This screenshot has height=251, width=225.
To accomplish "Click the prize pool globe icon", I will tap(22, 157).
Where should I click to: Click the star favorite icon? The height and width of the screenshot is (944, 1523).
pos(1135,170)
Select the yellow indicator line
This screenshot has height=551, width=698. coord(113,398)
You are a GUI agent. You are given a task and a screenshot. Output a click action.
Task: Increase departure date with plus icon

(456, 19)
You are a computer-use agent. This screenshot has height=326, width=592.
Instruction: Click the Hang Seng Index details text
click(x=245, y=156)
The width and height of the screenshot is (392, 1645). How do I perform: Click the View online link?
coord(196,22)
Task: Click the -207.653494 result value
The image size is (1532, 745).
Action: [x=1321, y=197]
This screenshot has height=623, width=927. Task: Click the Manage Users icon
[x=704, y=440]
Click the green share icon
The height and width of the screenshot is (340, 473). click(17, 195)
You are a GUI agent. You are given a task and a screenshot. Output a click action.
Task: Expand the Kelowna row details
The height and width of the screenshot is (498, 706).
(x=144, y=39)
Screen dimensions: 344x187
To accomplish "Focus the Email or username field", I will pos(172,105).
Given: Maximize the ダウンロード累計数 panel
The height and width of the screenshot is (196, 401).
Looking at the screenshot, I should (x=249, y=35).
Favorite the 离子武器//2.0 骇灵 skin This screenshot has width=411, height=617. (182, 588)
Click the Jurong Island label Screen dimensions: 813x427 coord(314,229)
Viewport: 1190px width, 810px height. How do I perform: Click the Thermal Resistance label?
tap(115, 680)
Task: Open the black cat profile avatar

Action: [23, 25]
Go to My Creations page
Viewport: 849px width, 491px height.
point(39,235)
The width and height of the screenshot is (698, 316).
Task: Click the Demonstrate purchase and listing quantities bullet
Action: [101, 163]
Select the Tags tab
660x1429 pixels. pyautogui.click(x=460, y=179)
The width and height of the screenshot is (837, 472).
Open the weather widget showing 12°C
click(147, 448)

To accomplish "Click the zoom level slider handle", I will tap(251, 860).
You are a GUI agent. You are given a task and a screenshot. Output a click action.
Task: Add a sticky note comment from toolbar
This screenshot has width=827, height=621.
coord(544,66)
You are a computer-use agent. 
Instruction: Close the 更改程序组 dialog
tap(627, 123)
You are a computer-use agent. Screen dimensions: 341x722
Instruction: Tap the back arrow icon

_ _ _ _ _ _ _

Task directions: The response has to contain every record shown above, unaltered and complete.

Exercise solution:
This screenshot has height=251, width=225.
To accomplish "Click the prize pool globe icon", I will tap(22, 157).
Where should I click to: Click the star favorite icon? The height and width of the screenshot is (944, 1523).
pos(1135,170)
Select the yellow indicator line
This screenshot has height=551, width=698. coord(113,398)
You are a GUI agent. You are given a task and a screenshot. Output a click action.
Task: Increase departure date with plus icon

(456, 19)
You are a computer-use agent. This screenshot has height=326, width=592.
Instruction: Click the Hang Seng Index details text
click(x=245, y=156)
The width and height of the screenshot is (392, 1645). How do I perform: Click the View online link?
coord(196,22)
Task: Click the -207.653494 result value
The image size is (1532, 745).
Action: [x=1321, y=197]
This screenshot has height=623, width=927. Task: Click the Manage Users icon
[x=704, y=440]
Click the green share icon
The height and width of the screenshot is (340, 473). click(17, 195)
You are a GUI agent. You are given a task and a screenshot. Output a click action.
Task: Expand the Kelowna row details
The height and width of the screenshot is (498, 706).
(x=144, y=39)
Screen dimensions: 344x187
To accomplish "Focus the Email or username field", I will pos(172,105).
Given: Maximize the ダウンロード累計数 panel
The height and width of the screenshot is (196, 401).
Looking at the screenshot, I should (x=249, y=35).
Favorite the 离子武器//2.0 骇灵 skin This screenshot has width=411, height=617. (182, 588)
Click the Jurong Island label Screen dimensions: 813x427 coord(314,229)
Viewport: 1190px width, 810px height. How do I perform: Click the Thermal Resistance label?
tap(115, 680)
Task: Open the black cat profile avatar

Action: [23, 25]
Go to My Creations page
Viewport: 849px width, 491px height.
point(39,235)
The width and height of the screenshot is (698, 316).
Task: Click the Demonstrate purchase and listing quantities bullet
Action: [101, 163]
Select the Tags tab
660x1429 pixels. pyautogui.click(x=460, y=179)
The width and height of the screenshot is (837, 472).
Open the weather widget showing 12°C
click(147, 448)

To accomplish "Click the zoom level slider handle", I will tap(251, 860).
You are a GUI agent. You are given a task and a screenshot. Output a click action.
Task: Add a sticky note comment from toolbar
This screenshot has width=827, height=621.
coord(544,66)
You are a computer-use agent. 
Instruction: Close the 更改程序组 dialog
tap(627, 123)
You are a computer-use agent. Screen dimensions: 341x722
Instruction: Tap the back arrow icon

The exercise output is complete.